Fuchsia magellanica ‘Alba’ (sometimes listed as F. magellanica var. molinae ‘Alba’) is my personal favorite with pendent pink flowers dangling against a background of dark green foliage. These shrubs begin flowering in late spring, and can grow to be five feet tall and wide. They are a Great Plant Pick for the Pacific Northwest.
There are over 100 species in the genus Fuchsia, most originating from mountainous regions of the Americas, though some are from New Zealand and Tahiti. There are over 8,000 hybrids and cultivars, mostly of the hardiest species, F. magellanica from Chile and Argentina. The ‘Alba’ cultivar was introduced from Chile in the 1920s by the British horticulturist Clarence Elliott.

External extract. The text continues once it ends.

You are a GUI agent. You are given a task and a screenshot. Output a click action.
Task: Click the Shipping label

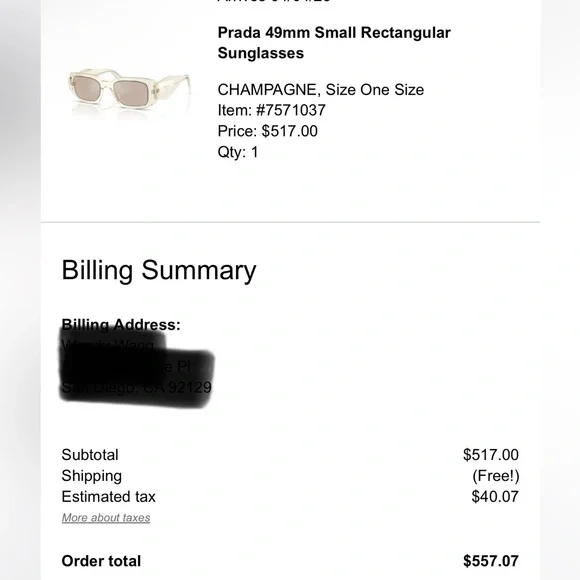point(92,476)

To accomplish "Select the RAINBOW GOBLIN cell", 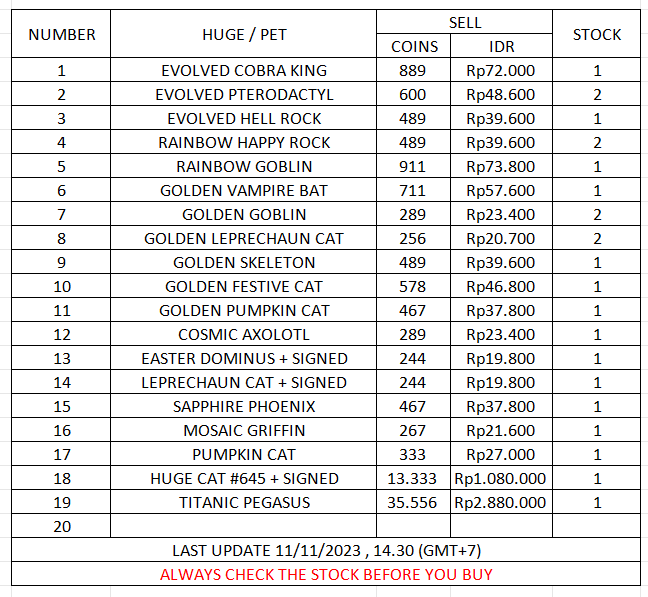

Hardy fuchsias prefer full sun or partial shade in well-drained fertile soil. They require moderate supplemental water in the summer. In our climate hardy fuchsias are deciduous, and in cold winters they may die back to the ground. But never fear! They will re-sprout from the base in the spring, and in ideal conditions can grow back to five feet in one season.
Common name: Maiden’s blush hardy fuchsia
Location: In the Chilean entry garden in the Pacific Connections Gardens at the southern end of the Washington Park Arboretum.